▼
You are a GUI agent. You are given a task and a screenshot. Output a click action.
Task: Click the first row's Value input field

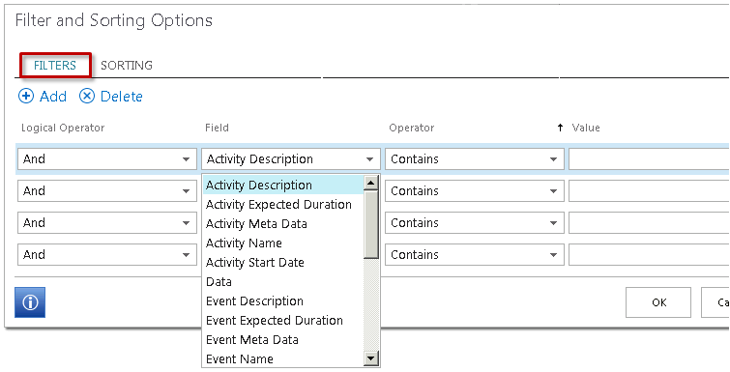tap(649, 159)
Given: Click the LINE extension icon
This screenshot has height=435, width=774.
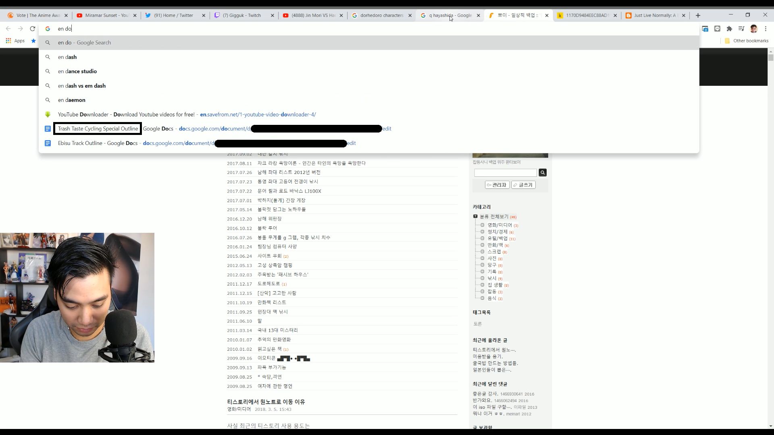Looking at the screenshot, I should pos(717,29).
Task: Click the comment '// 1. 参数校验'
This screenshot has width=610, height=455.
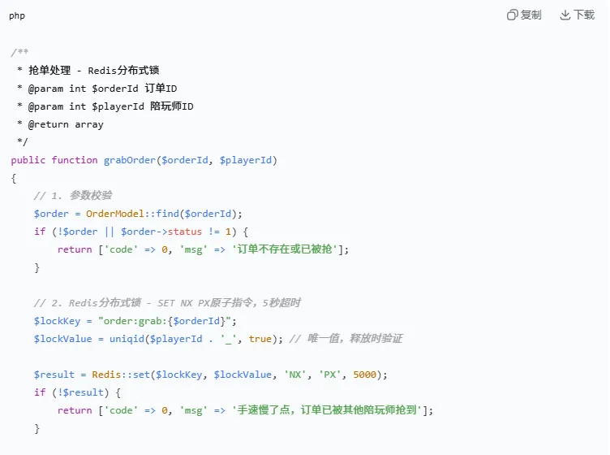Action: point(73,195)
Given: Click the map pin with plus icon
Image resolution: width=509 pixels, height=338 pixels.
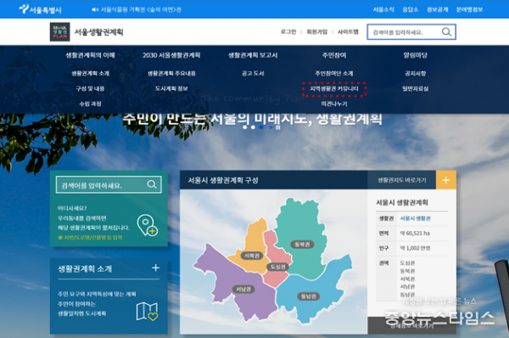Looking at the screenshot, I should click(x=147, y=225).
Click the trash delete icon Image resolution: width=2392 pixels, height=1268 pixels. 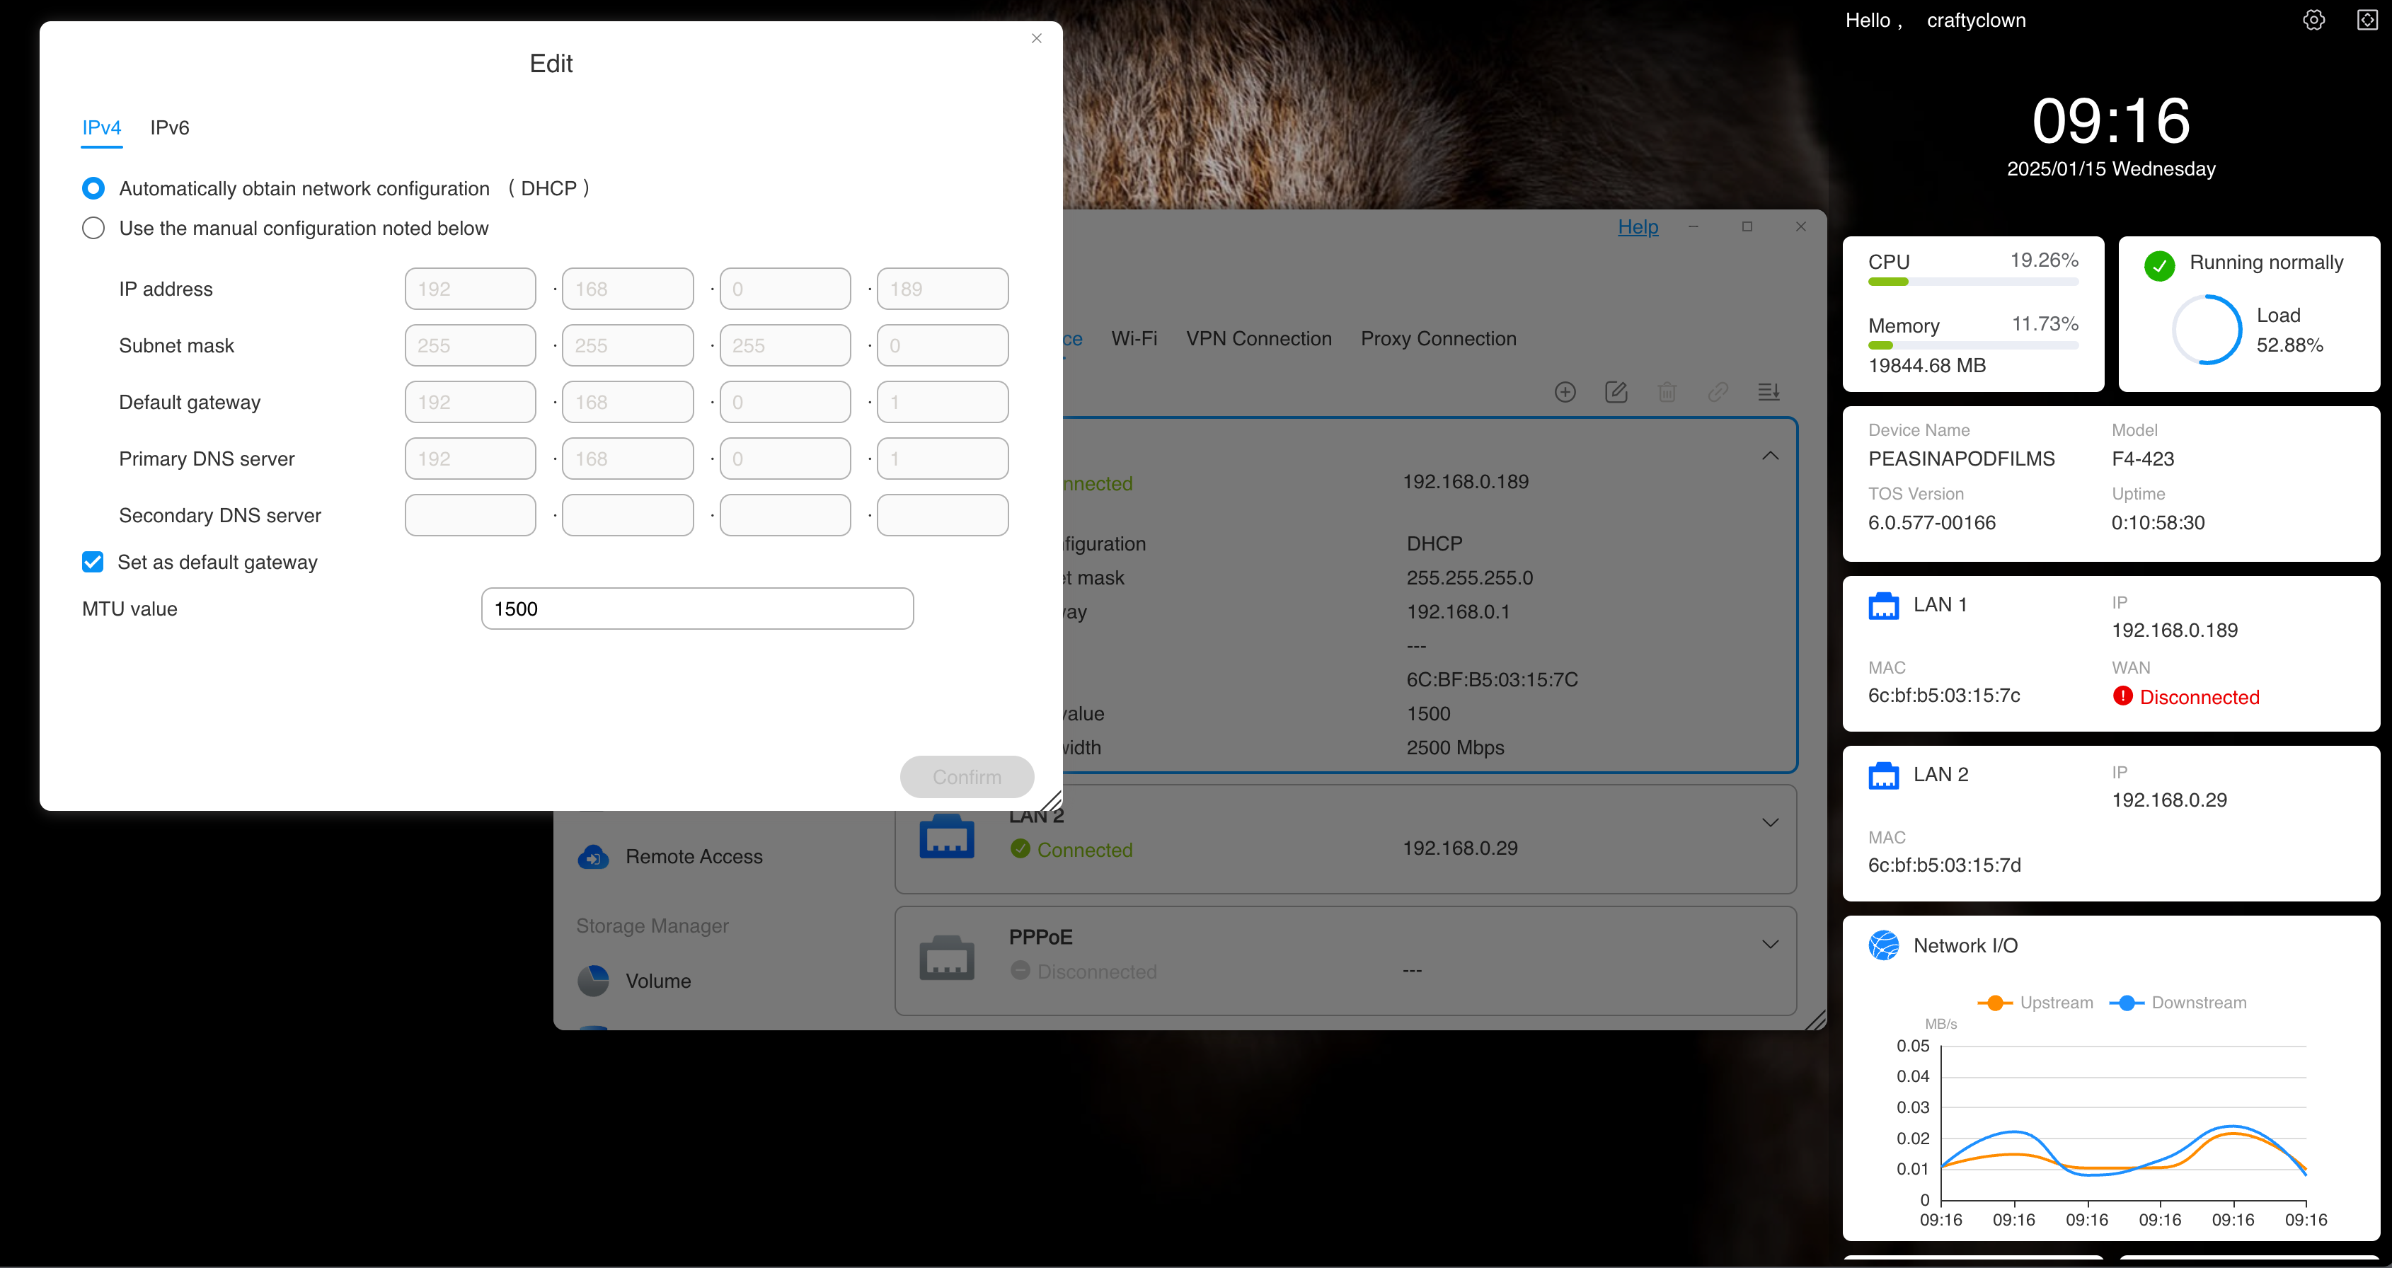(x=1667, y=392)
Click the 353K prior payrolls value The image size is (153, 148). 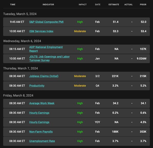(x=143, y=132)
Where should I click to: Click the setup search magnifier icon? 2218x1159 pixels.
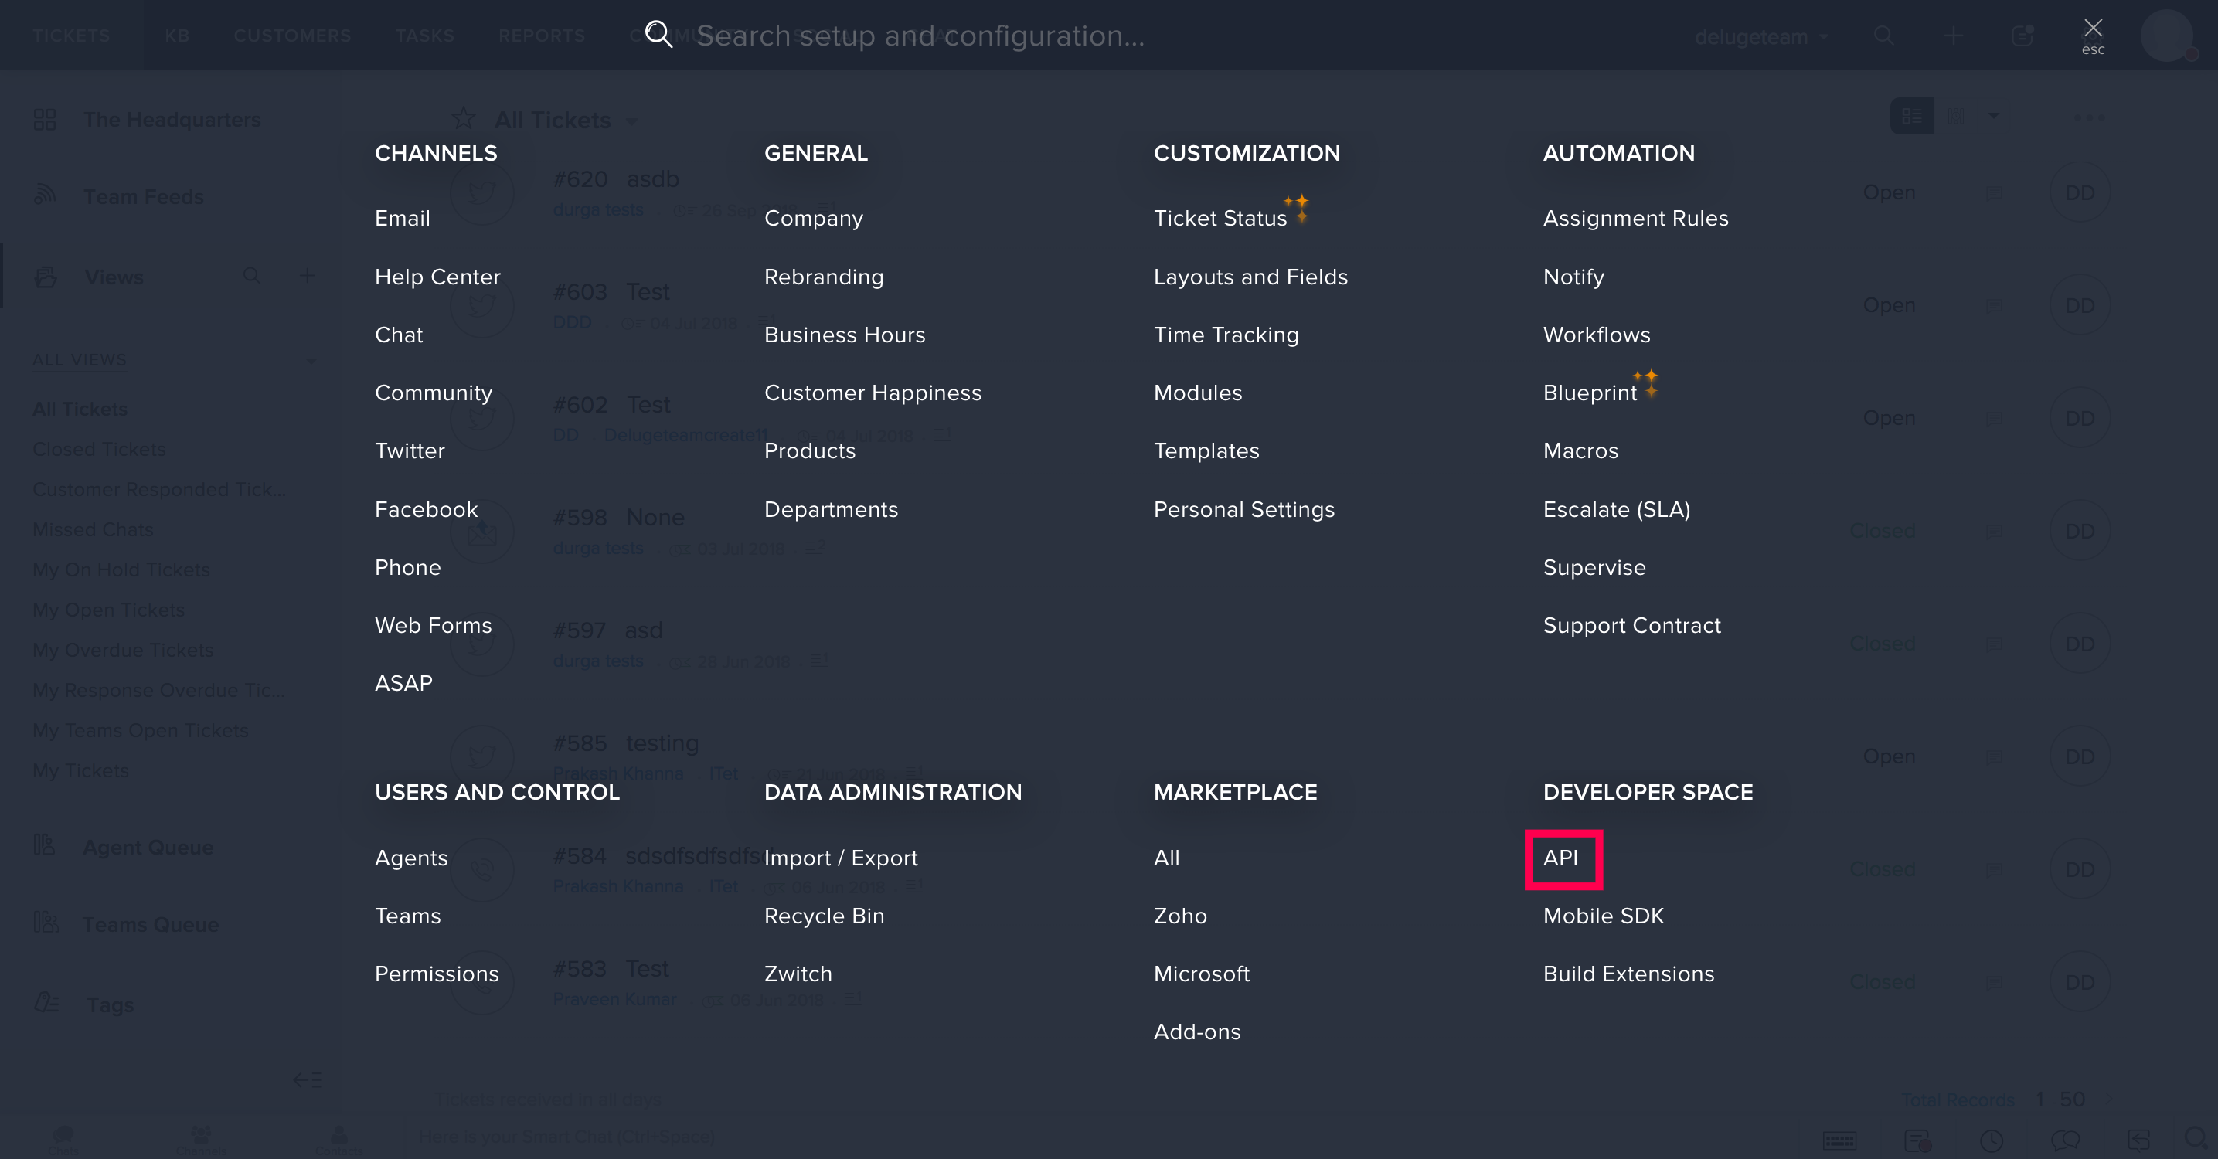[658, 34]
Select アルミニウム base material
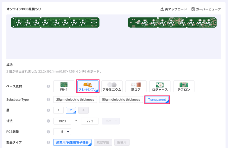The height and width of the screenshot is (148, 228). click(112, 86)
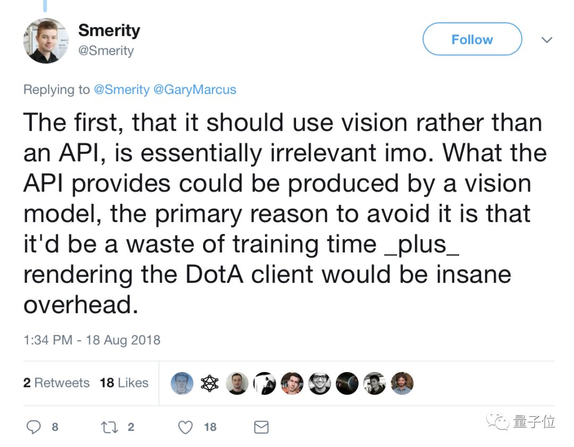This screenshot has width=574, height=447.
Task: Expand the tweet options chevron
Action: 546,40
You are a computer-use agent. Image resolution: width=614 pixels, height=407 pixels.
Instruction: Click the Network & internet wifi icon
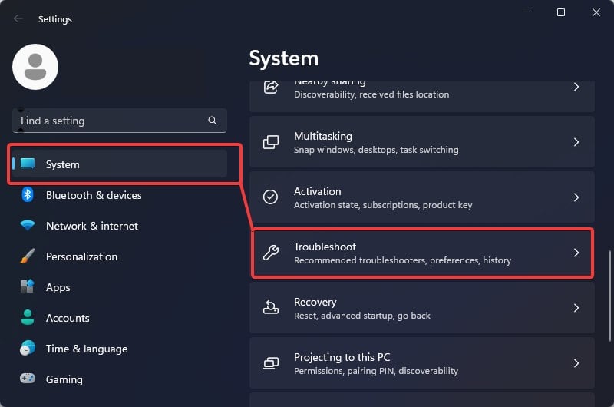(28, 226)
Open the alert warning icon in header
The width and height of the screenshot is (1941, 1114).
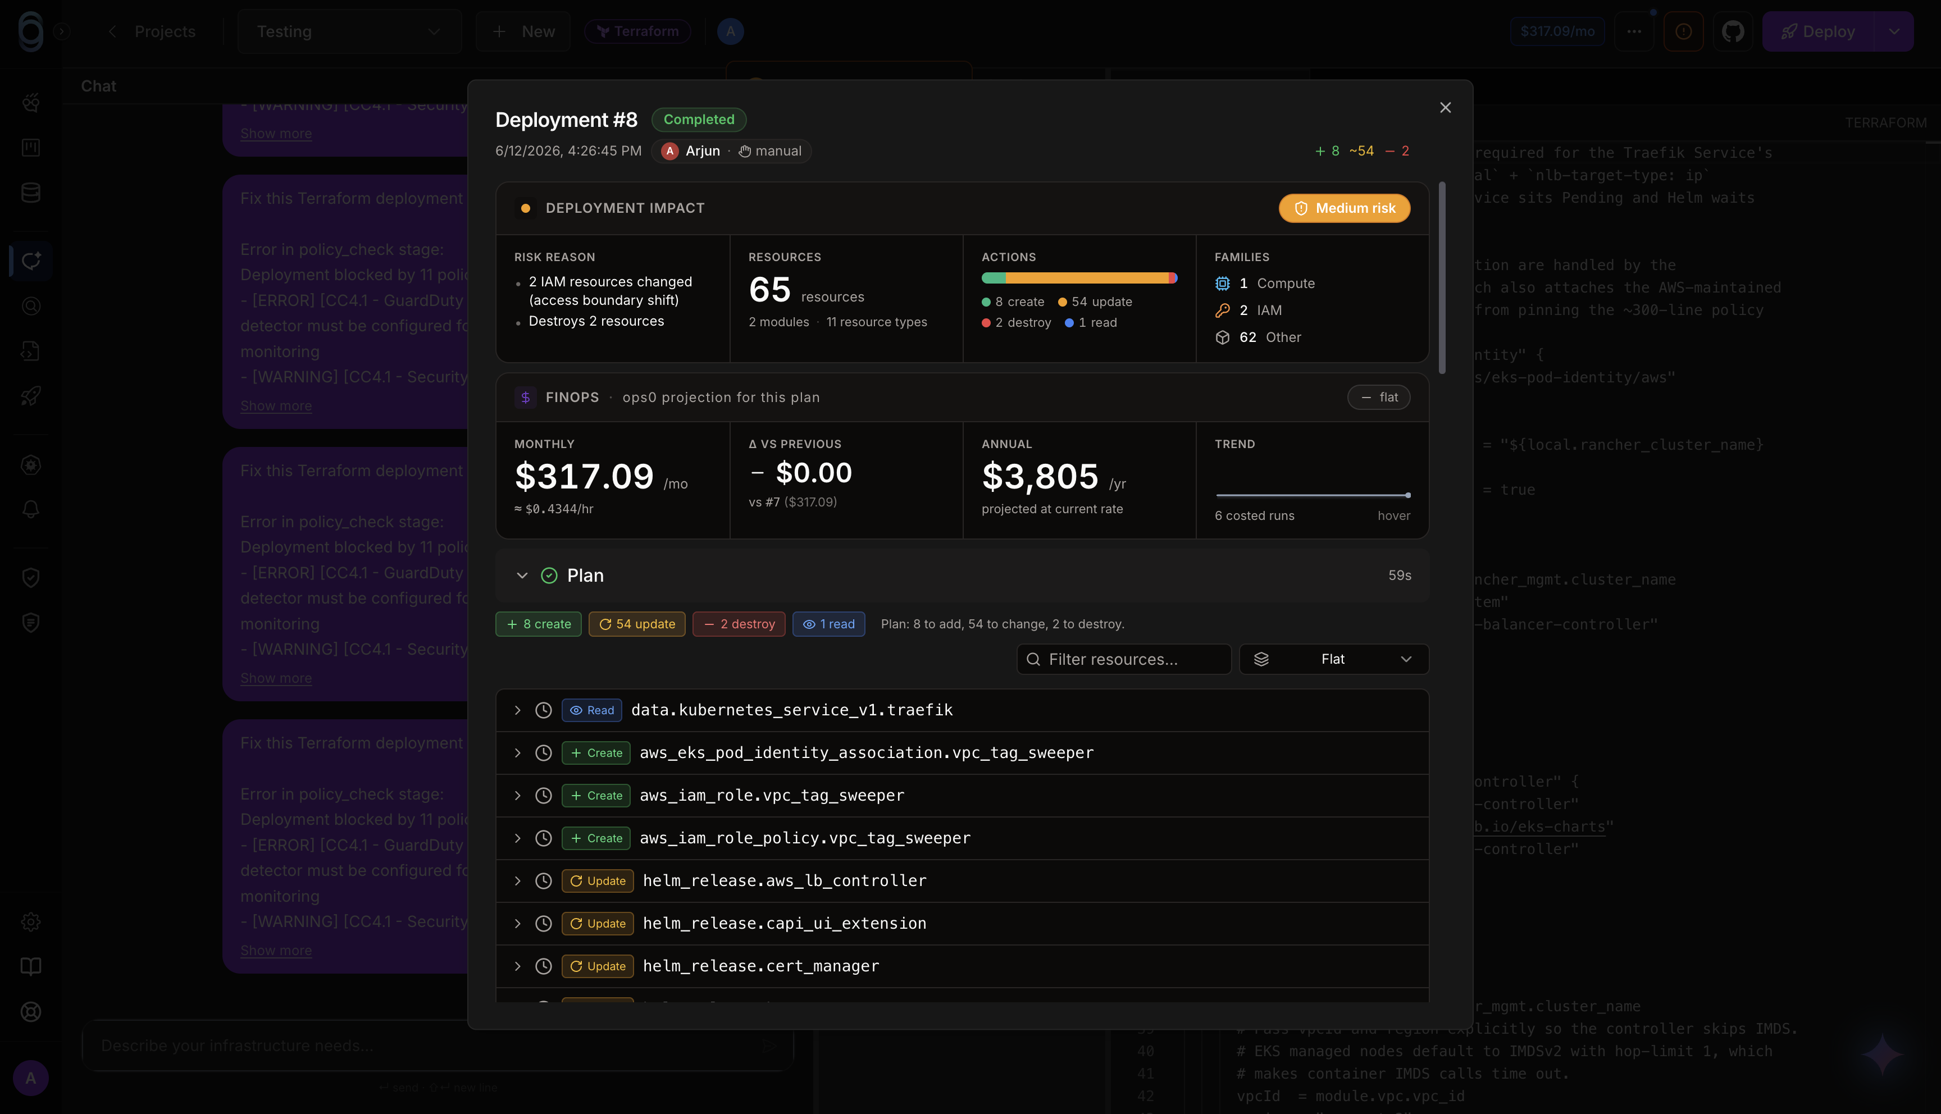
▲
→ Stated goal:
Please rewrite the stretch of the material from the line containing "You are a computer-use" through the end of the material, replacing "icon" with "button" and keeping everything else the same. Omit the pictures.

→ Task answer:
You are a computer-use agent. Image resolution: width=614 pixels, height=407 pixels.
Instruction: Click the Network & internet wifi button
(28, 226)
Open the alert warning button in header
The width and height of the screenshot is (1941, 1114).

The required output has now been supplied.